Mother (Мать, Mat) is a 1926 Soviet drama film directed by Vsevolod Pudovkin. It depicts the radicalization of a mother, during the Russian Revolution of 1905, after her husband is killed and her son is imprisoned. Based on the 1906 novel The Mother by Maxim Gorky, it is the first installment in Pudovkin's "revolutionary trilogy", alongside The End of St. Petersburg (1927) and Storm Over Asia (aka The Heir to Genghis Khan) (1928).

== Plot summary ==

Mother (1926)

Russia, 1905. Vlasov is a pipefitter at a factory, an alcoholic, and an abusive husband and father. His long-suffering wife, Pelageya, is protected by their adult son, Pavel. Pavel later agrees to hide a small cache of handguns for local revolutionary socialists under the floorboards of the family home. His mother secretly observes this. Vlasov — a large, hulking man — is plied with vodka by agents of the Black Hundred, a reactionary group, who plan to use him as a thug against the instigators of a planned workers' strike at the factory.
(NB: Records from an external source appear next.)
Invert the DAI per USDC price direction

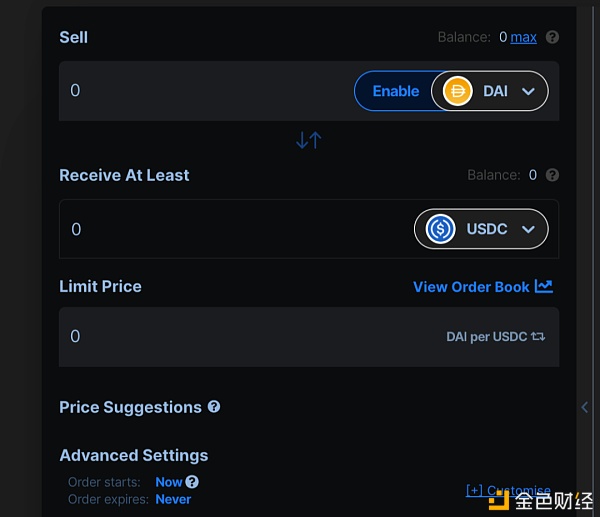pos(538,337)
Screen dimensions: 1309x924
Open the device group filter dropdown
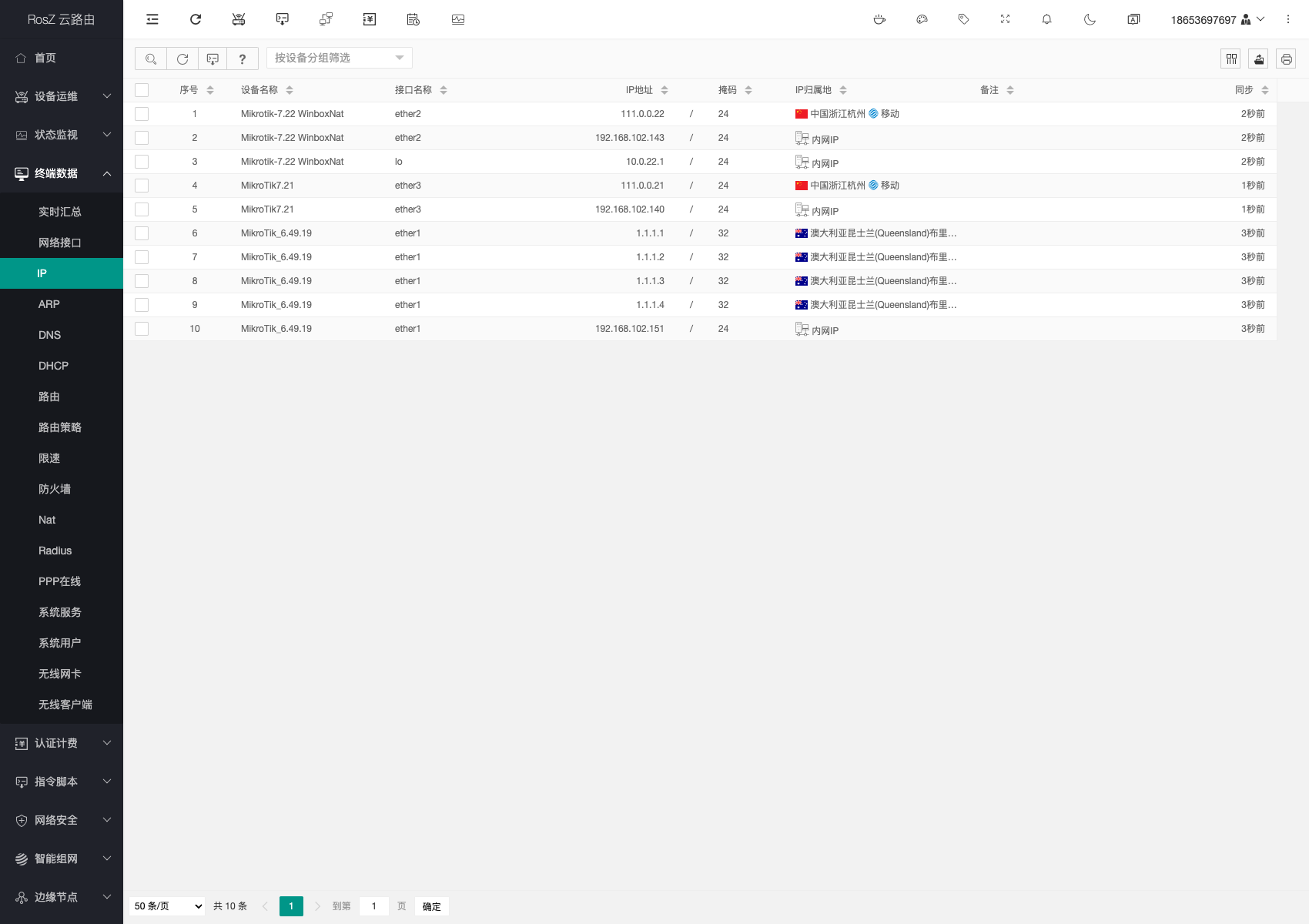pos(339,58)
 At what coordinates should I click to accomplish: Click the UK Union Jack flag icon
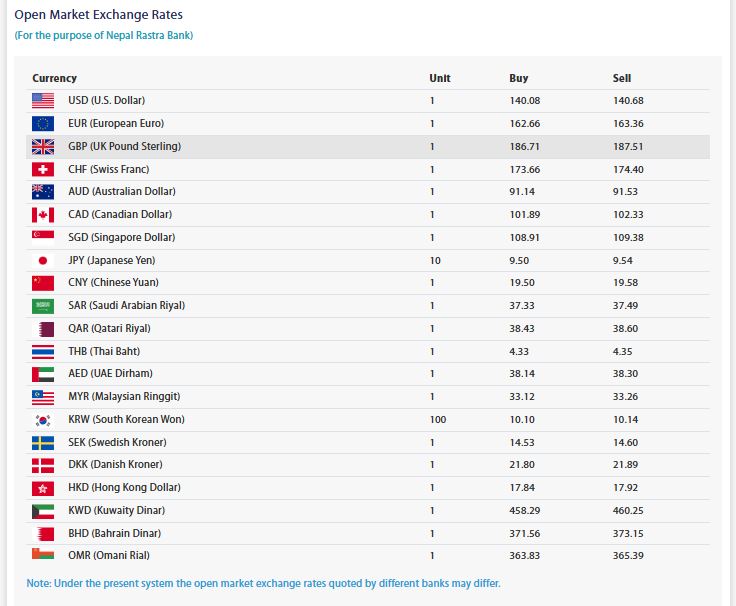(x=43, y=146)
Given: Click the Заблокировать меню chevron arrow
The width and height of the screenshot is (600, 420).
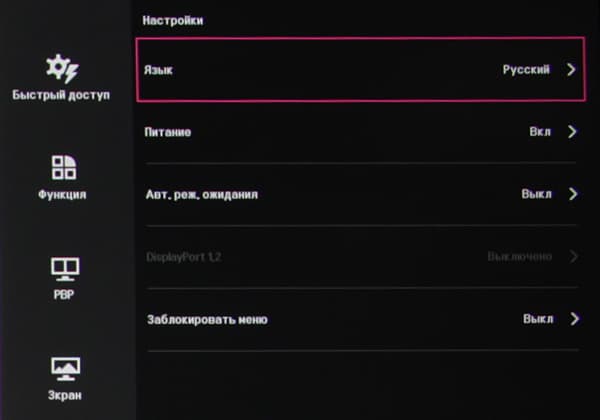Looking at the screenshot, I should (573, 319).
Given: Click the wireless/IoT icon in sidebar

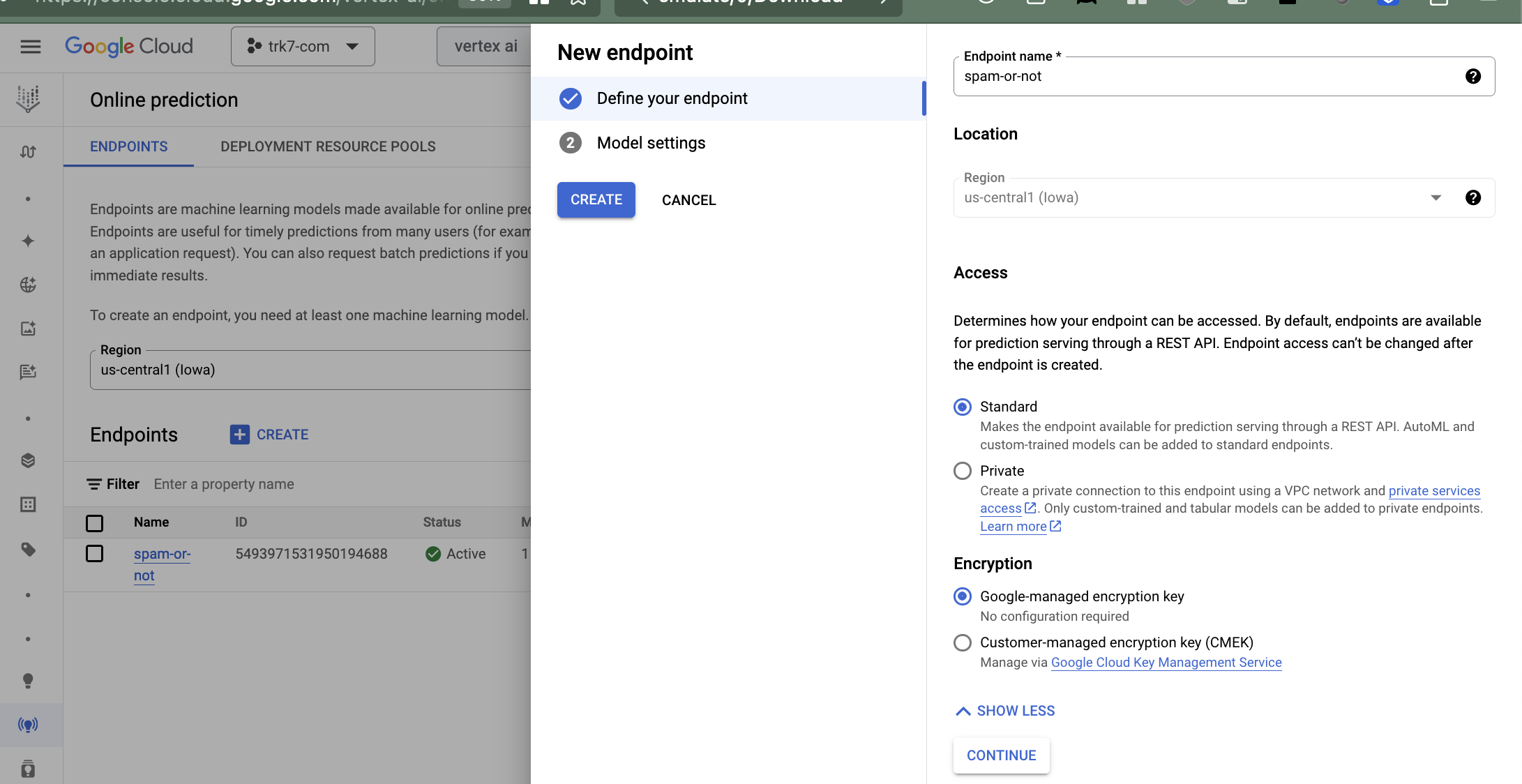Looking at the screenshot, I should tap(27, 724).
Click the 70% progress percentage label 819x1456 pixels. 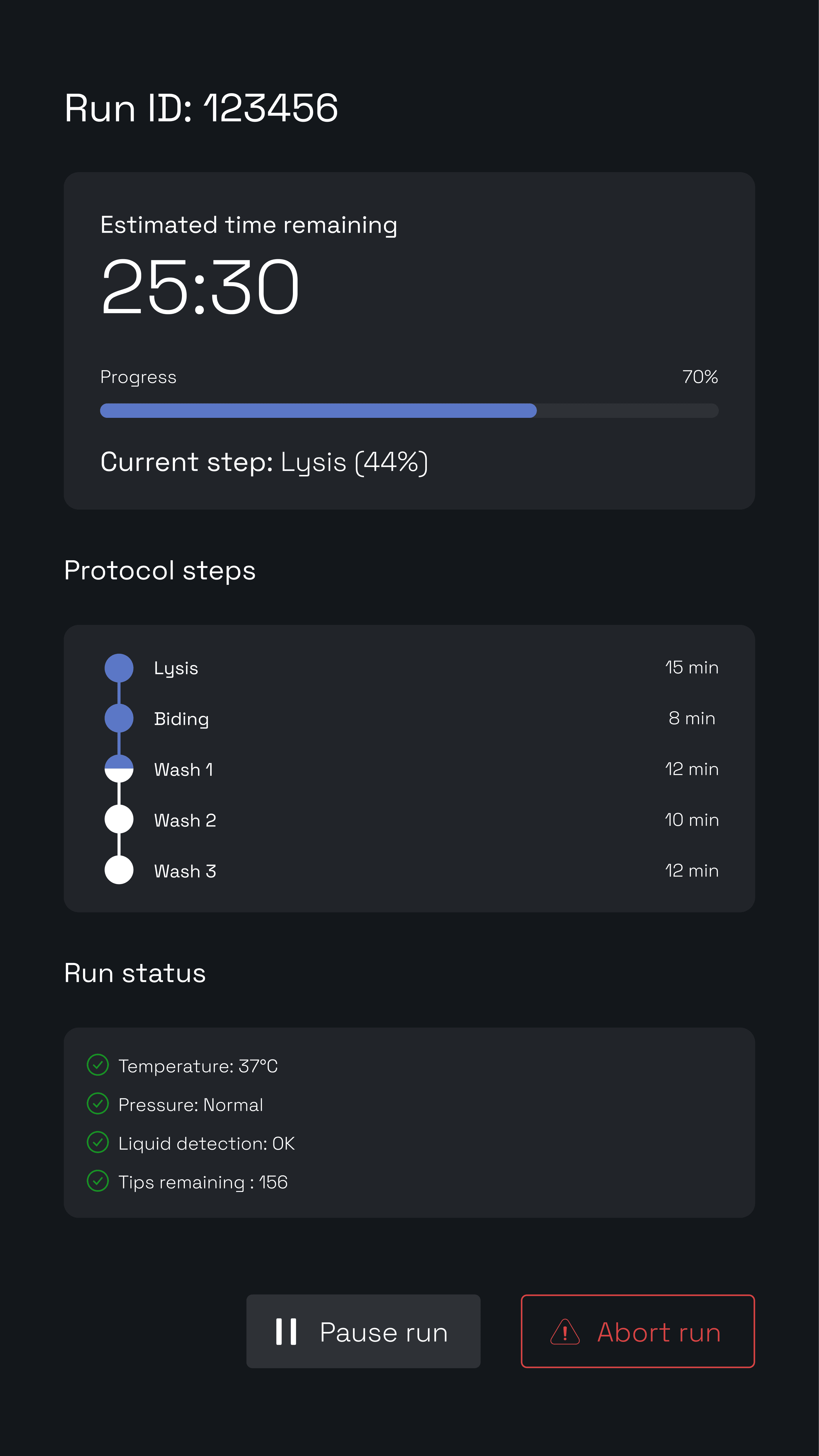coord(700,377)
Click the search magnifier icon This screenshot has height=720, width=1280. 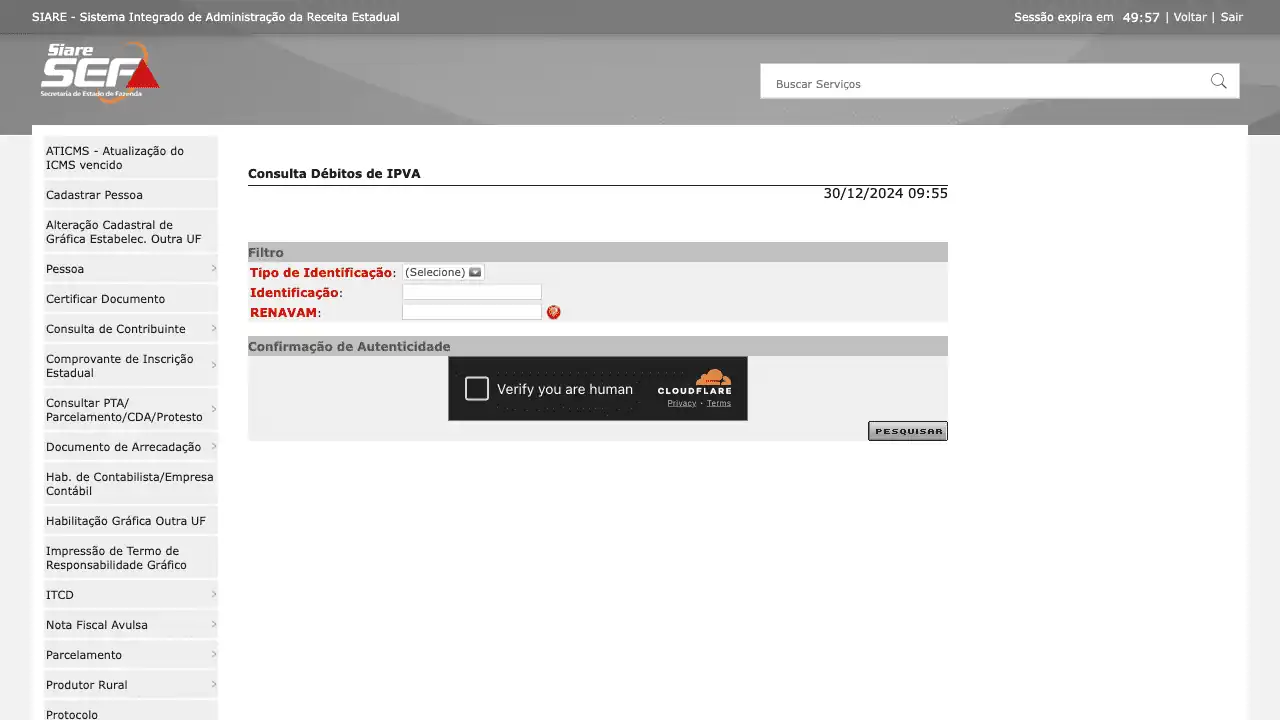pyautogui.click(x=1218, y=82)
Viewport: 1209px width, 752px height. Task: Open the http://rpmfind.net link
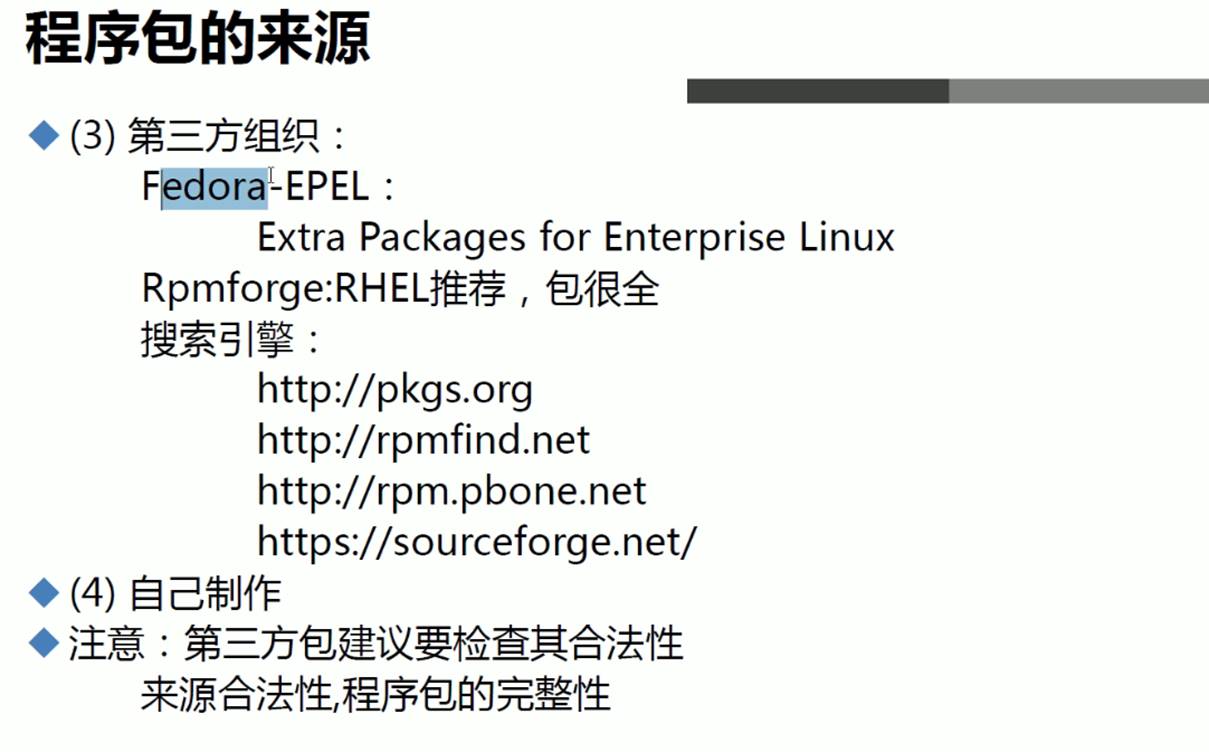coord(423,440)
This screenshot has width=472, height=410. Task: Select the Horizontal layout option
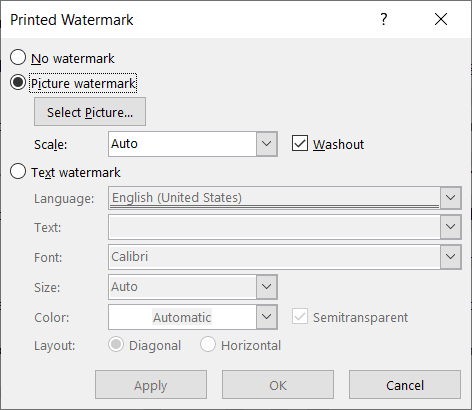click(x=208, y=345)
During the mayhem of the failed strike, Vlasov is accidentally shot to death by a revolutionary. Pelageya is devastated and pleads with her son to cooperate with the Tsarist police and army who are pressing his case. He refuses. Naively thinking that revealing her son's hidden cache will redeem him, Pelageya betrays her son's secret to the authorities. He is, nevertheless, arrested and tried for sedition under the cool gaze of a bust of Nicholas II and the contemptuous glare of local bourgeois society. His judges are bored with the proceedings and his defense council is incompetent. He receives a sentence of heavy labor for life. Pelageya now makes common cause with the revolutionaries who are planning to foment a prison break during a May Day protest. In the prison yard, the inmates overwhelm the guards and escape. Pavel escapes separately and makes a daring flight across the river on ice floes while under fire. Pavel and his mother are briefly reunited, but he is shot dead by Tsarist troops in the very act of embracing her. Now thoroughly radicalized, Pelageya becomes a defiant standard-bearer holding aloft the socialist flag and is gloriously trampled to death under the hooves of a cavalry charge. A final montage presents images of fortresses, churches, factories and, lastly, the battlements and towers of the Kremlin with the same flag waving triumphantly on top.

==Cast==
- Vera Baranovskaya as Pelageya Nilovna Vlasova, the Mother
- Nikolai Batalov as Pavel Vlasov, the Son
- Aleksandr Chistyakov as Vlasov, the Father
- Anna Zemtsova as Anna, a Revolutionary Girl
- Ivan Koval-Samborsky as Vessovchtchnikov, Pavel's Friend
- Vsevolod Pudovkin as Police Officer
- V. Savitsky as Isaik Gorbov, the Foreman
- N. Vidonov as Misha, a Worker
- F. Ivanov as Prison Warden (uncredited)
- Ivan Bobrov as Young Prisoner (uncredited)
- Vladimir Uralsky as Student (uncredited)
- Aleksandr Gromov as Revolutionary (uncredited)

==Style==
Pudovkin wrote in his book Film technique and Film acting that "In my earlier film, Mother, I tried to affect the spectators, not by the psychological performances of an actor, but by plastic synthesis through editing." Grigori Roshal praised Pudovkin for his innovative style; "Being the first to introduce the idea of creating characterizations by means of montage in films, he has done in the cinema what Dickens did in novels."

==Reception and legacy==
The film was banned in the United Kingdom in 1930 after the Masses Stage and Film Guild applied for permission to screen it in London. The film was voted number 8 on the prestigious Brussels 12 list at the 1958 World Expo. In 1968, Mother underwent a restoration at Mosfilm, adding a soundtrack by Tikhon Khrennikov. In a 2008 survey by Seans magazine, film scholar Nikolai Izvolov and film critic Evgeniya Leonova respectively listed it sixth and fourth among their 10 favourite Russian films.